[[ Text section open ]]

Traitor tag that brought down Charles Njonjo and other stories

President Daniel arap Moi confers with Attorney-General Charles Njonjo and Cabinet ministers Charles Rubia and Robert Matano during the October 1978 elections.  PHOTO | NATION LIBRARY

What you need to know:

  • Njonjo’s powers were still being felt in the country’s Judiciary.
  • MPs began referring to an unnamed ‘msaliti’ (traitor) in their house speeches.
  • President Moi dissolved Parliament and declared what came to be known as a snap election in 1983.

In the third instalment of our continuing serialisation of ‘Honourble Deeds: The James Osogo Story’, we take a look at the fall from grace of Kenya’s first Attorney-General, and the ‘crack method’ deployed by Kanu to get rid of unwanted politicians during elections

Kenya’s first African Attorney-General, Charles Njonjo, who took over from the colonial Attorney-General at independence announced his retirement from the civil service in 1980.

In his official statement, he also indicated that he was going into politics.

Apparently, arrangements had been made between Njonjo and the sitting MP for Kikuyu Constituency, Amos Ng’ang’a, for the latter to hand over his resignation from the National Assembly. The next day, the local press carried screaming banner headlines about the simultaneous retirement of Njonjo and resignation of Ng’ang’a.

By afternoon, election posters and T-shirts of the new candidate for the Kikuyu seat flooded the city. The following day, the local press carried news of the declaration of the Kikuyu parliamentary seat as vacant and the election timetable for the seat was also published by the Supervisor of Elections.

Things happened very fast and Ng’ang’a was appointed by the President to be the executive chairman of one of the State corporations.

On nomination day, the former Attorney-General was declared the MP for Kikuyu unopposed. He was subsequently appointed to a newly created Ministry of Constitutional Affairs. Meanwhile, James Karugu, the Deputy Public Prosecutor – a highly learned person and a dedicated legal professional -- was appointed the new Attorney-General to replace Njonjo.

[[ Text section closed ]]

**Exercise prompt**
According to the article on Charles Njonjo, who was appointed Attorney-General to replace him? The rows that follow are separate material and have no connection to the article on Charles Njonjo.

[[ Supplied data open ]]

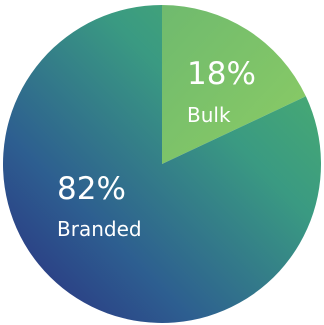 This screenshot has width=324, height=325. I want to click on slice-bulk-name-label: Bulk, so click(209, 115).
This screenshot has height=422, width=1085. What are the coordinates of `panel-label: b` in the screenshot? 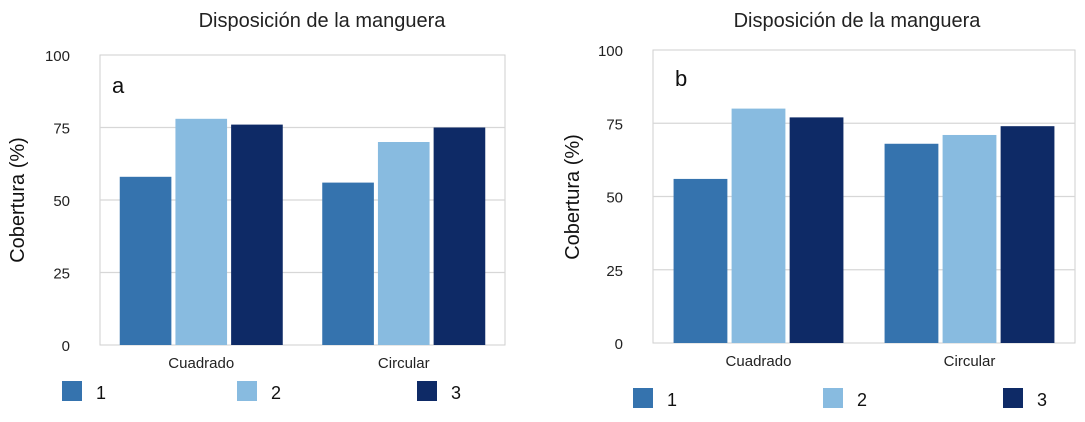 It's located at (681, 78).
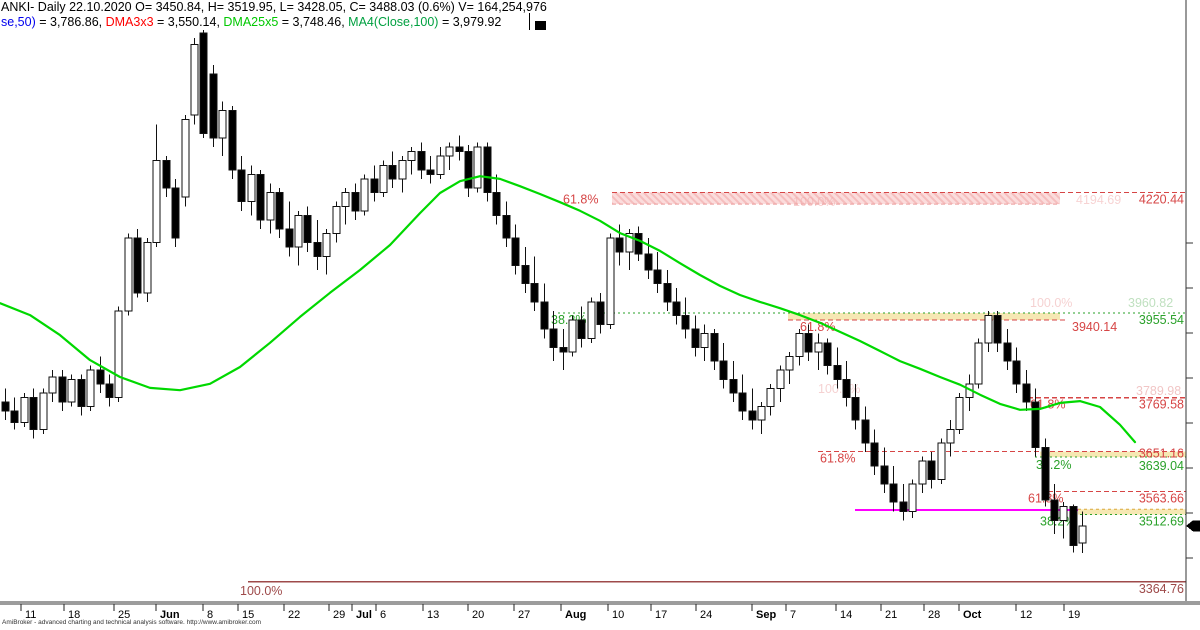 Image resolution: width=1200 pixels, height=630 pixels. What do you see at coordinates (661, 615) in the screenshot?
I see `x-axis-label: 17` at bounding box center [661, 615].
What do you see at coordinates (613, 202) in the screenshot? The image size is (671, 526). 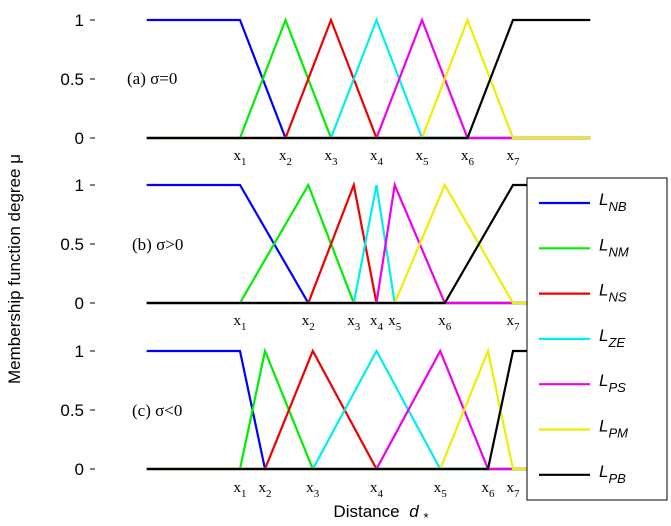 I see `legend-label-nb: LNB` at bounding box center [613, 202].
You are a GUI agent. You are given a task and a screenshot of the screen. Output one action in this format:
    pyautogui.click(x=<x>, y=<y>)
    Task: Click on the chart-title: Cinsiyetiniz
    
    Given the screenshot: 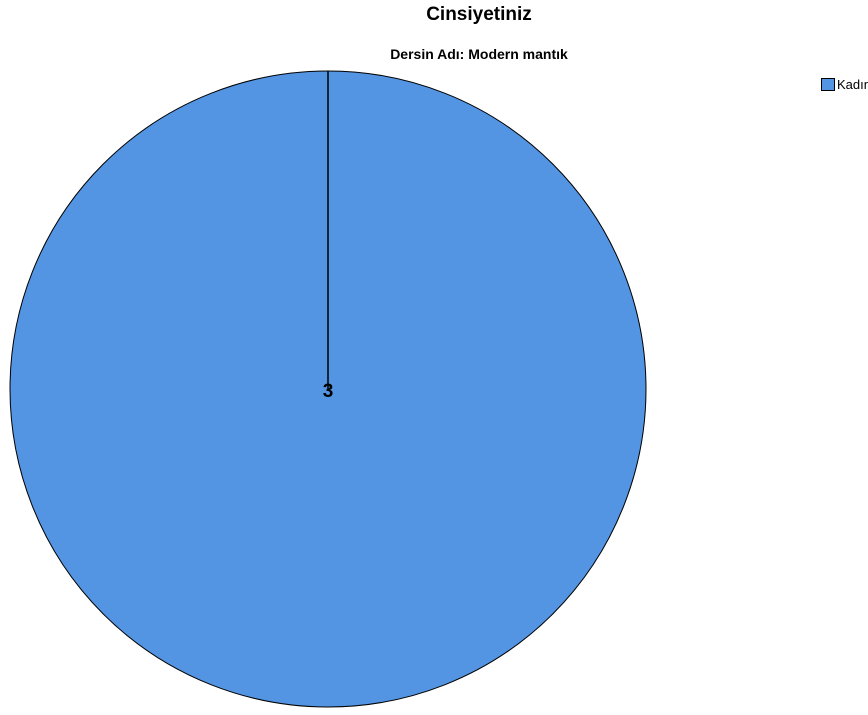 What is the action you would take?
    pyautogui.click(x=479, y=14)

[[ Supplied data closed ]]

**Result of the task**
James Karugu, the Deputy Public Prosecutor.